Japanese Patent No. 2800465 discloses an electronic musical instrument that performs as a musical sound a song to be sung by a human being, using such data synthesis. The electronic instrument of this patent comprises a keyboard that generates pitch specifying information, a ROM that has stored a plurality of items of time-series formant information characterizing the voices uttered by a like number of human beings, and a formant forming sound source, responsive to generation of pitch specifying information by the keyboard, for reading out the plurality of items of time-series formant information sequentially from the ROM and for forming a voice from the pitch specifying information and the sequentially read plurality of items of formant information.
The formant represents a spectrum distribution of human being's voice, characterizing the same. Analysis of the frequencies of the human being's voice clarifies that a different pronunciation has a different spectrum. On the other hand, when different persons utter the same sound, their spectra are the same. For example, when several persons utter “” (phonetic sign) individually, we can hear the same sound “” irrespective of the natures of their voices because the spectra of “” have the same spectrum distribution.
The formant information storage means composed of ROM 15 of FIG. 1 of the patent comprises a syllable data sequence table, which comprises a frequency sequencer and a level sequencer and which has stored main four time-series formant frequencies F1-F4 and levels (or amplitudes) L1-L4 that characterize the respective syllables (including the Japanese syllabary, respective voiced consonants, and p-sounds in the kana syllabary) of human being's voice. Thus, a human being's voice having a pitch specified by the keyboard is synthesizable. Simultaneous utterance of the same voices with different pitches, or chorus, is possible.

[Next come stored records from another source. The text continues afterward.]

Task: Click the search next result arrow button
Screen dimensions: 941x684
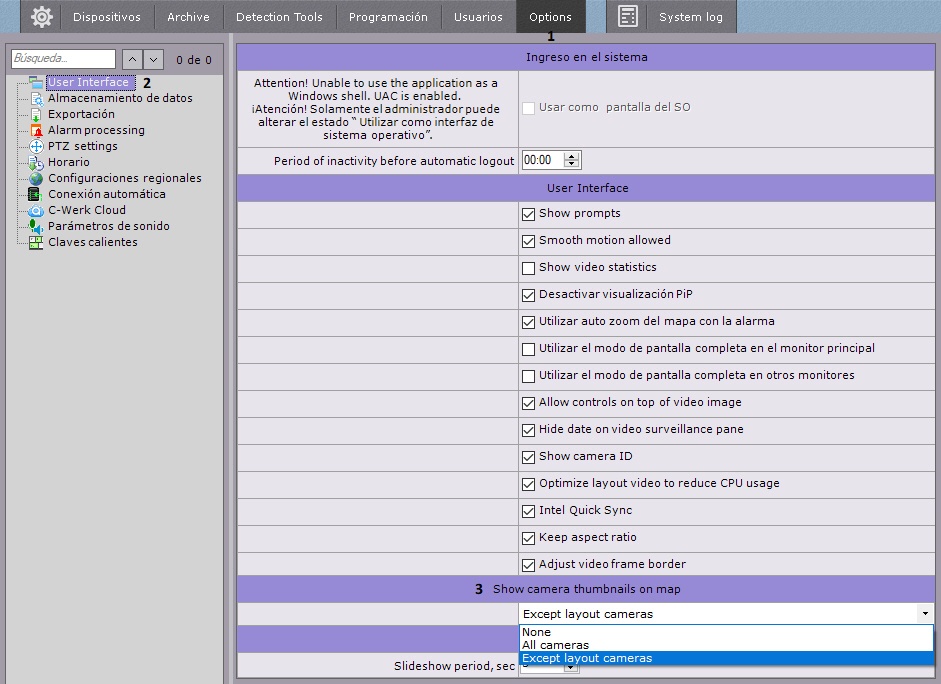Action: click(x=154, y=60)
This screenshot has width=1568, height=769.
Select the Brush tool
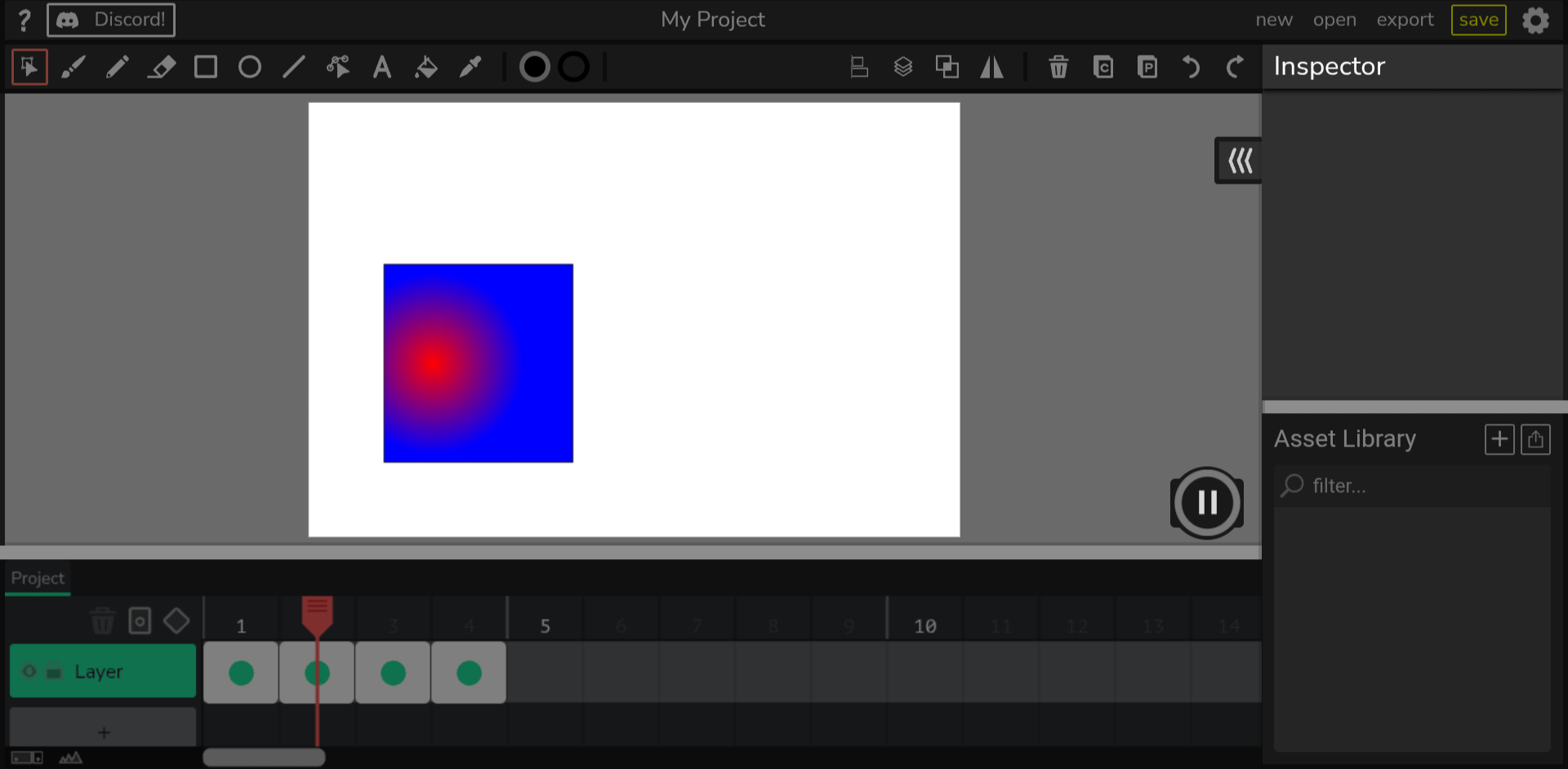[x=74, y=67]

In this case, a formant synthesis apparatus disclosed in another patent publication (identified by TOKKAIHEI No. 2-262698) is used as a formant forming sound source. The formant synthesis apparatus is disclosed in FIG. 1 of this publication comprises a pulse generator 1, a carrier generator 2, a modulated waveform generator 3, adders 4 and 5, a logarithm/antilog conversion table 6, and a D/A converter 7. A formant sound is synthesized based on a formant central frequency information value Ff, a formant basic frequency information value Fo, formant form parameters (including band width values ka and kb, and shift values na and nb) and envelope waveform data indicative of the formant sound that are received externally. A phase accumulator 11 of the pulse generator 1 accumulates formant basic frequency information values Fo in synchronization with clock pulses φ having a predetermined period. In carrier generator 2, a phase accumulator 21 accumulates formant central frequency information values Ff sequentially in synchronization with clock pulses φ and outputs resulting values sequentially as read address signals for a sinusoidal memory 22.

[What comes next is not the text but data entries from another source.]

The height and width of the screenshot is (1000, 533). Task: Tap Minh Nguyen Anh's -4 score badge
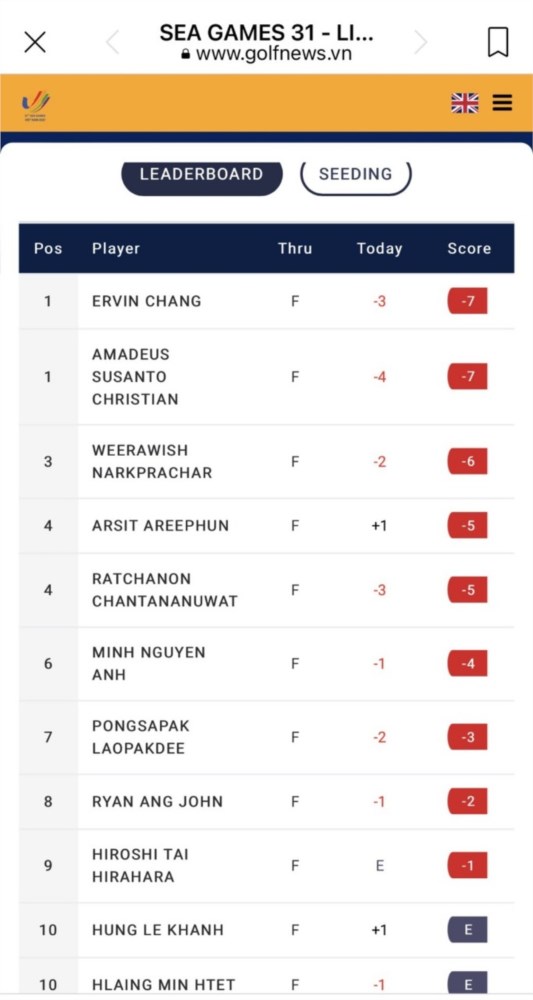pos(467,663)
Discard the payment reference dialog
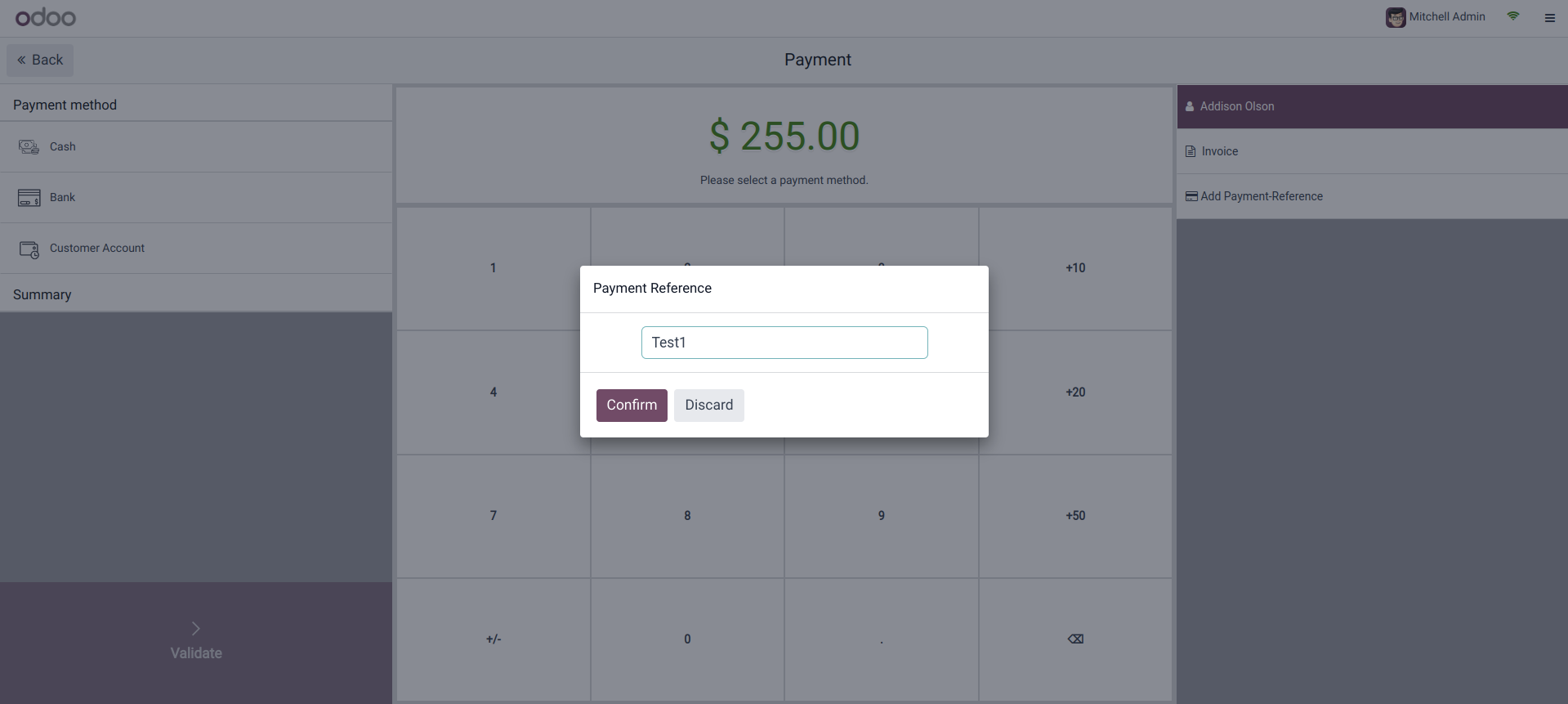This screenshot has height=704, width=1568. click(x=708, y=406)
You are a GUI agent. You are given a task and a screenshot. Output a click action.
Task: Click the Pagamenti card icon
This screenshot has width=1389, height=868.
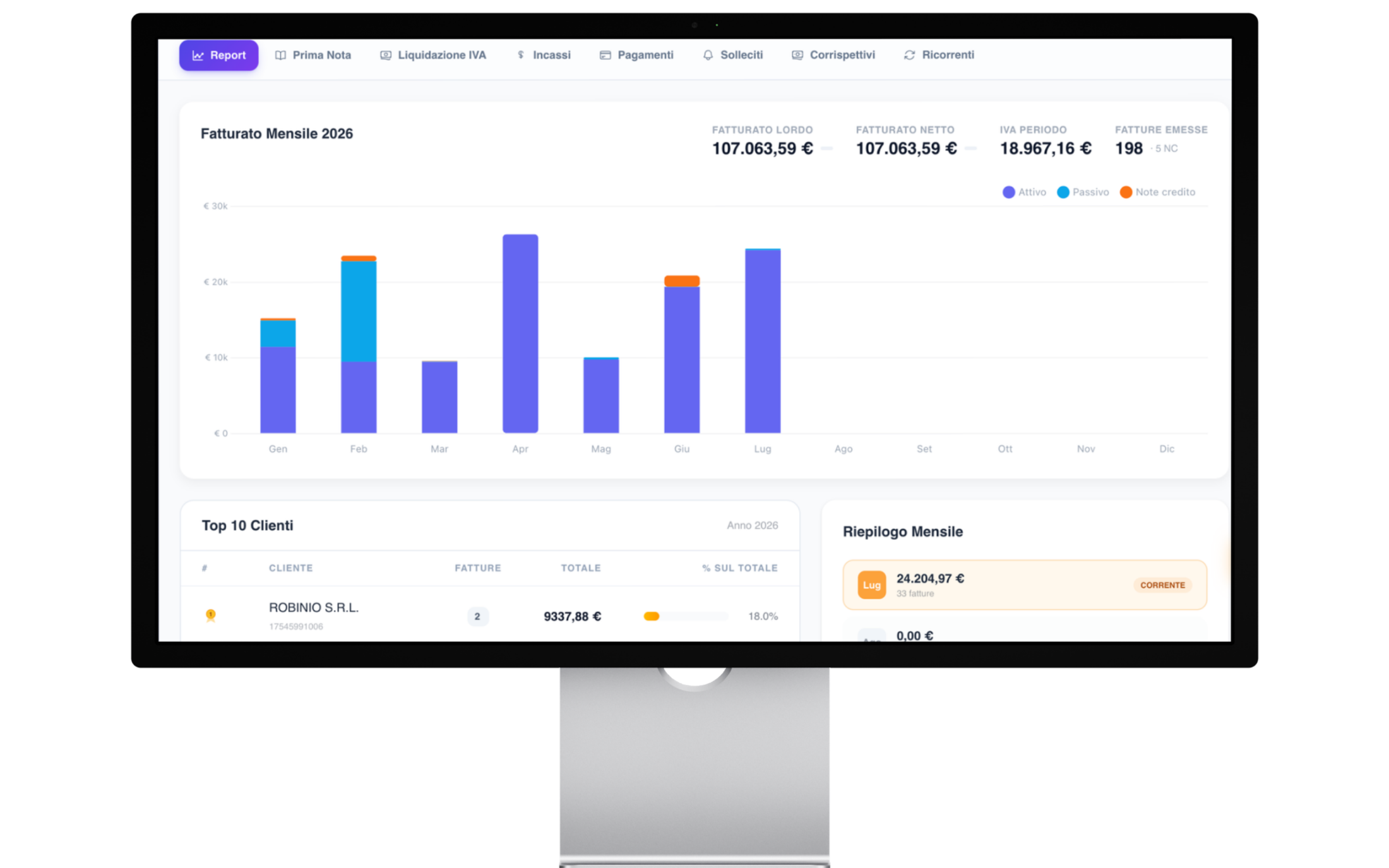click(x=605, y=56)
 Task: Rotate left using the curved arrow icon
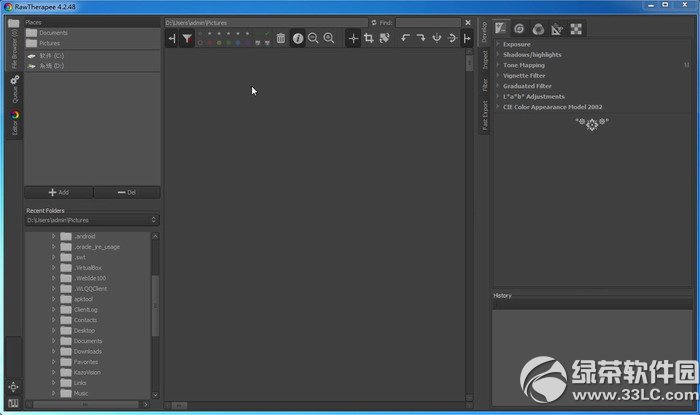pyautogui.click(x=405, y=38)
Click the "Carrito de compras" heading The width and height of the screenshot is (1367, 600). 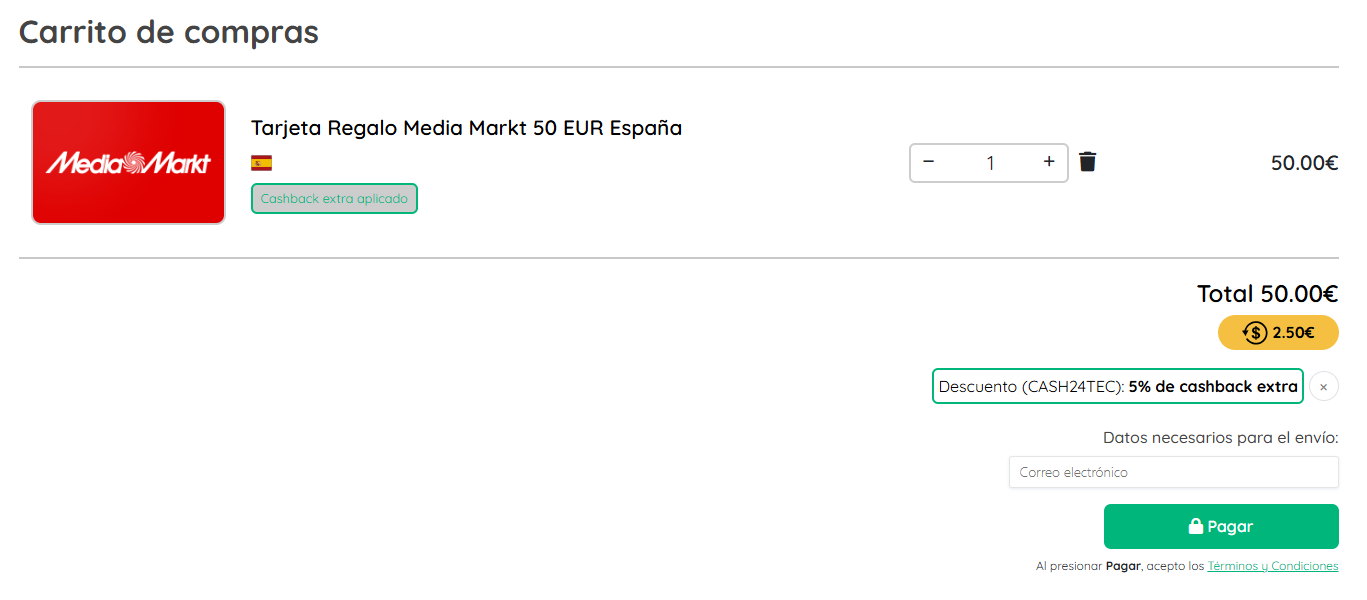(169, 32)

Thus, it is easy to synthesize the voice waveform data read from the ROM and the musical-sound waveform data obtained from the keyboard. However, for example, when man's voice data from a microphone is received or voice data is read from a memory that has stored the man's voice data received from the microphone, the periods of their voice waveform data are not clear. Thus, phase discrepancy would occur and normal data synthesis cannot be achieved. In addition, there is a possibility that overtone data contained in the voice data will be detected erroneously as representing a keynote and subjected to data synthesis. Thus, a voice to be outputted would be distorted.
The present invention solves such problems. It is an object of the present invention to output distortionless synthesized waveform data having a formant that represents the features of a human being's voice by synthesizing performance waveform data and voice waveform data based on its keynote either obtained from a microphone or read from a memory that has stored voice data picked up by the microphone.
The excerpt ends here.